__Textauszug__:
━━━━
In agilen Organisationen wird ein anderes Menschenbild zugrunde
gelegt als in traditionellen Führungsstrukturen mit Befehls- und
Kontrollstrukturen.

 

Damit ist für den Servant Leader klar, dass Führen mit einer Haltung
des Dienens beginnt. Und dem Vertrauen darauf, dass sich der Geführte der Führung freiwillig anschließt, anstatt sich institutionalisierter „Macht“ zu beugen. Dabei kann Servant Leadership sowohl auf die Interaktion zwischen Personen als auch ganze Teams übertragen werden.

 

Es ist ein klarer Wandel angesagt in den Organisationen, nicht nur in
agilen Organisationen, sondern auch in traditionellen Unternehmen,
die noch jungen Nachwuchs als Mitarbeiter haben möchten. Menschen
suchen eine andere Art der Führung. Sie suchen eine Führungskraft,
die ihnen in ihrer Lernkurve weiterhilft, anstatt um sie herum ein
Kontrollsystem aufzubauen.
━━━━
__Gegebene Angaben__:
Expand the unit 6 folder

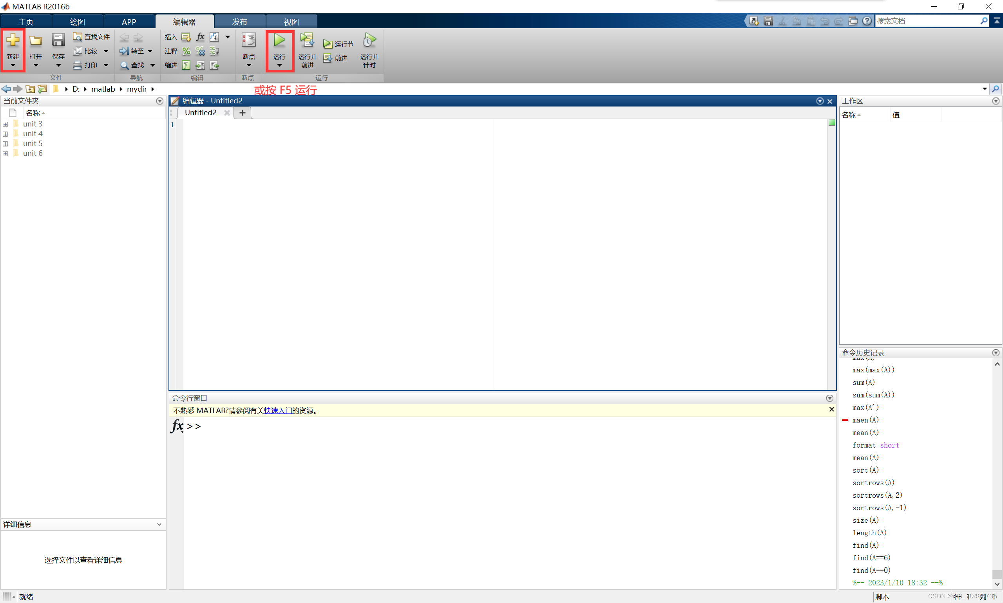pyautogui.click(x=5, y=154)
━━━━
__Auftrag__:
Fass den Textauszug über Servant Leadership in zwei Sätzen zusammen. Stütz dich dabei nur auf den Textauszug.

__Lösung__:
Agile Organisationen gehen von einem anderen Menschenbild aus als traditionelle Strukturen mit Befehl und Kontrolle, und für den Servant Leader beginnt Führen mit einer Haltung des Dienens und mit dem Vertrauen, dass sich die Geführten freiwillig anschließen. Ein klarer Wandel ist nicht nur in agilen Organisationen angesagt, sondern auch in traditionellen Unternehmen, die jungen Nachwuchs gewinnen wollen, denn Menschen suchen eine Führungskraft, die ihnen beim Lernen weiterhilft, statt ein Kontrollsystem um sie aufzubauen.